A spontaneous rally held in Melbourne on Friday 13 March has sparked a national call to action by Aboriginal activists across Australia, with rallies set for today at 4pm.
This comes after WA premier Colin Barnett’s recent announcement that the state government will no longer provide municipal services to 150 of 274 remote aboriginal communities in the state.
The community closures are expected to occur in June of this year, after the federal government’s funding of remote Aboriginal communities in WA expires. Indigenous leaders affiliated with the Nyoongar tent embassy in WA have said they are expecting 20,000 refugees as a result of the closures.
The initial Black Friday Rally in Melbourne was organised less than 24 hours before the event by a group known as the Warriors of the Aboriginal resistance or WAR, and has inspired subsequent protests around Australia. “I thought 50 people would show up,” says Melbourne organiser and WAR member Meriki Onus, “and then it went viral.”
Over 1,000 protestors turned up to the Black Friday rally held at the National Gallery of Victoria on 13 March. The rally intended to disrupt a dinner rumoured to be attended by Tony Abbott.
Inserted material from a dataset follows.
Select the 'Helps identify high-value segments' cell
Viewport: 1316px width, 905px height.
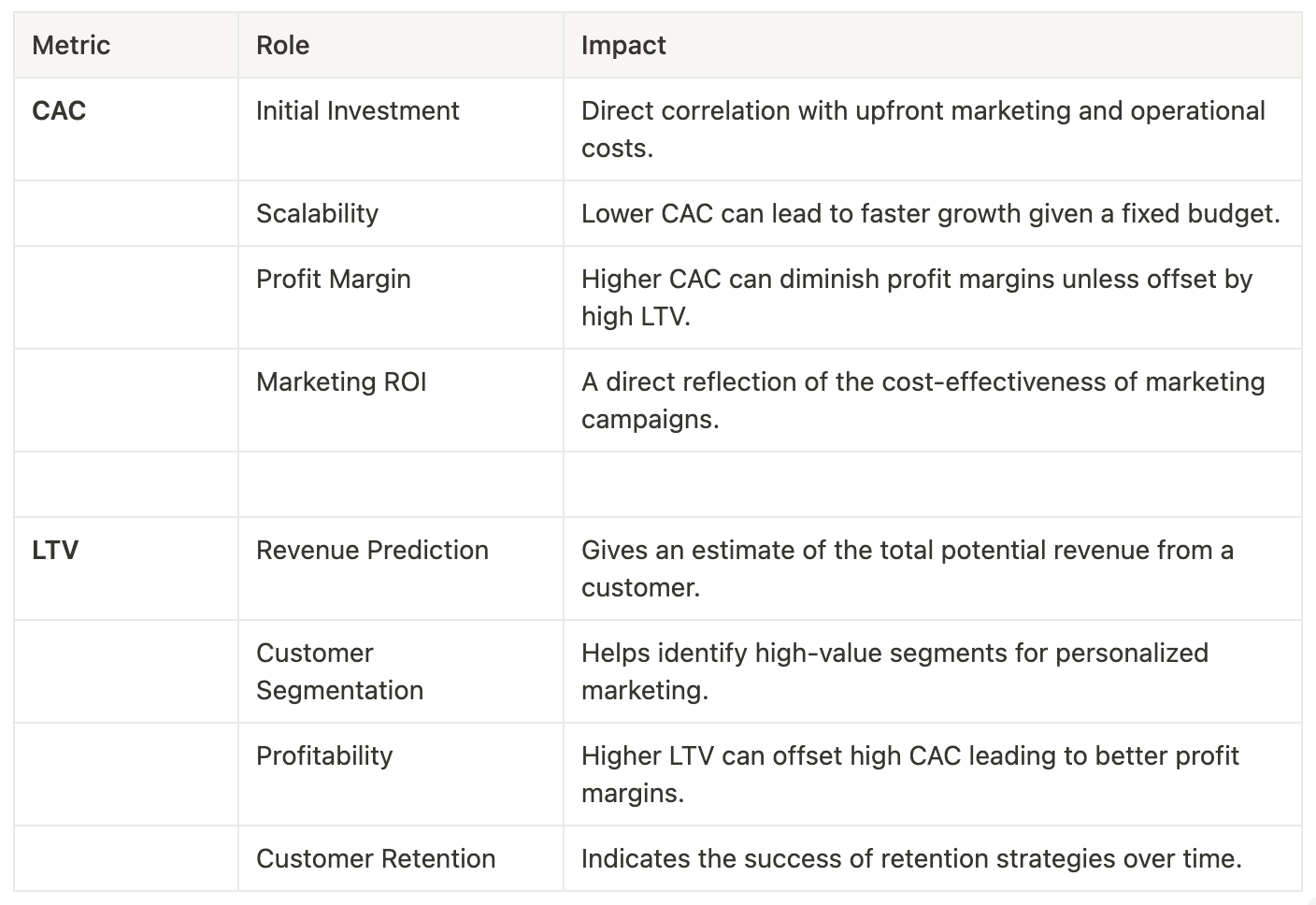point(894,671)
However, a police spokesperson has said that Tony Abbott was not present.
Prime Minister Tony Abbott stirred controversy recently when he said that living in remote communities was a “lifestyle” that could no longer be subsidised by the government. “His statements were hurtful to Aboriginal people,” says Meriki.
Following the Black Friday pop-up rally, Indigenous activists across Australia have called for an international activist campaign through the Facebook page titled “Stop the Forced Closures of Aboriginal Communities in Australia.” A press release posted on the page shortly after the Black Friday Rally announced a national call to action with several rallies planned across the country.
The page is coordinated by a collective of Indigenous leaders and activists with roots in remote communities facing closure in WA. It was created on the day of the Black Friday rally and reached 40,000 likes in only 12 days. According to organisers, the message reached over one million people worldwide.
Organiser Sam Cook says the page was created to increase the visibility of protests and actions around Australia with regards to the community closures. She says the call to action first came from Kimberley women and activists. Those with families and roots in the affected communities have been at the forefront of the campaign’s national organising.
On Thursday the 19th, subsequent protests were held in cities, including Perth, Brisbane, and Sydney. A total of 30 events were held nationwide. A rally held at Melbourne’s parliament house drew an estimated 2,000 people. Protestors chanted “no pride in genocide” and “Shame Abbott Shame.” Tram lines were disrupted by the march.
Rallies around the country drew similar numbers. Addressing protestors at a rally in Perth, Mr Barnett attempted to link the closures to child health and safety in remote communities. The protestors vehemently disagreed.
“People can and will continue to remain on their homelands” says Sam. According to her, the group is doing more than simply organising rallies. She says activist are also data-basing in order to piece together “community-led humanitarian action to support and replace infrastructure into the community” once the closures occur.
“People around Australia and the world are disgusted by what’s happening here” says Meriki. Hashtags #sosblakaustralia, #noconsent and #lifestylechoices have been trending internationally as part of the campaign’s online “virtual protest.”
Celebrities such as Hugh Jackman, Russell Crowe and various Indigenous AFL players have taken part in the “virtual protest” by posting photos of themselves with posters denouncing the proposed closures.